### Texto de estudo
★ ★ ★ ★ ★

Ações policiais sem ordem judicial
“Os policiais aqui abusam muito da autoridade”, afirma Nelson, com feridas ainda abertas. “Com nós, que somos Kaiowá e Guarani, não tem conversa. Se chegassem e conversassem, até que a gente poderia entender eles e eles nós. Mas não, eles chegam atirando para lá e para cá, não querem nem saber se tem criança”, critica.
A DPU e o MPF enviaram um documento ao governo do Estado do Mato Grosso do Sul, sob comando de Eduardo Riedel (PSDB), recomendando que operações policiais em terras indígenas só possam acontecer depois de consulta ao Conselho de Intermediação de Conflitos Sociais e Situação de Risco. Este grupo, instituído pela Lei 3.807/2009, seria composto por representantes do governo e do judiciário, mas na prática não é acionado.

★ ★ ★ ★ ★

### Objetivo do exercício
Indique qual lei instituiu o Conselho de Intermediação de Conflitos Sociais e Situação de Risco, segundo o texto de estudo.

### Material fornecido
★ ★ ★ ★ ★

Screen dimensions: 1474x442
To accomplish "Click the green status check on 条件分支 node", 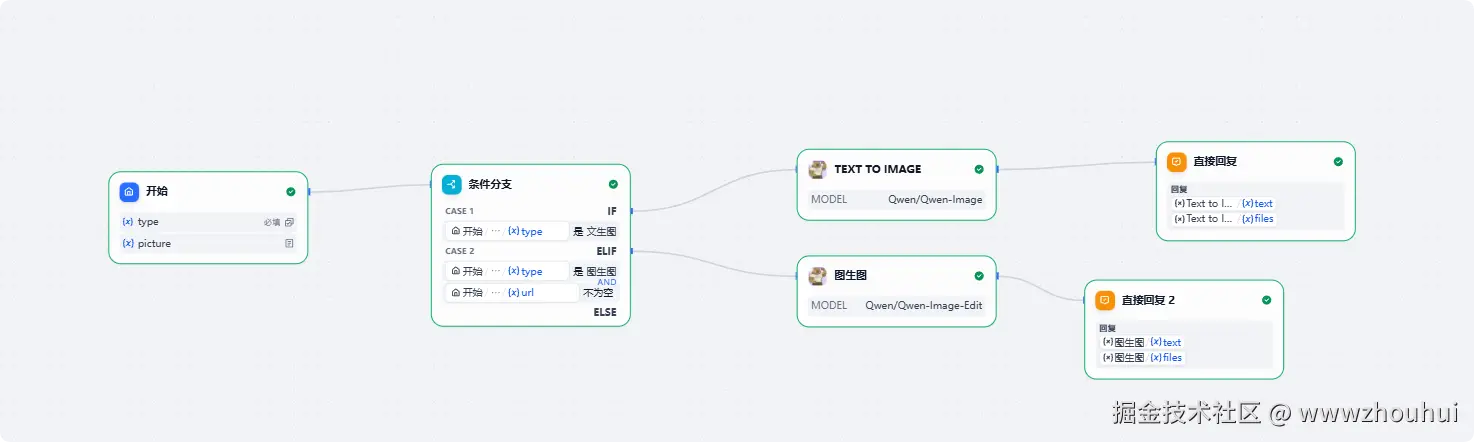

★ ★ ★ ★ ★

### Resposta ao exercício
A Lei 3.807/2009.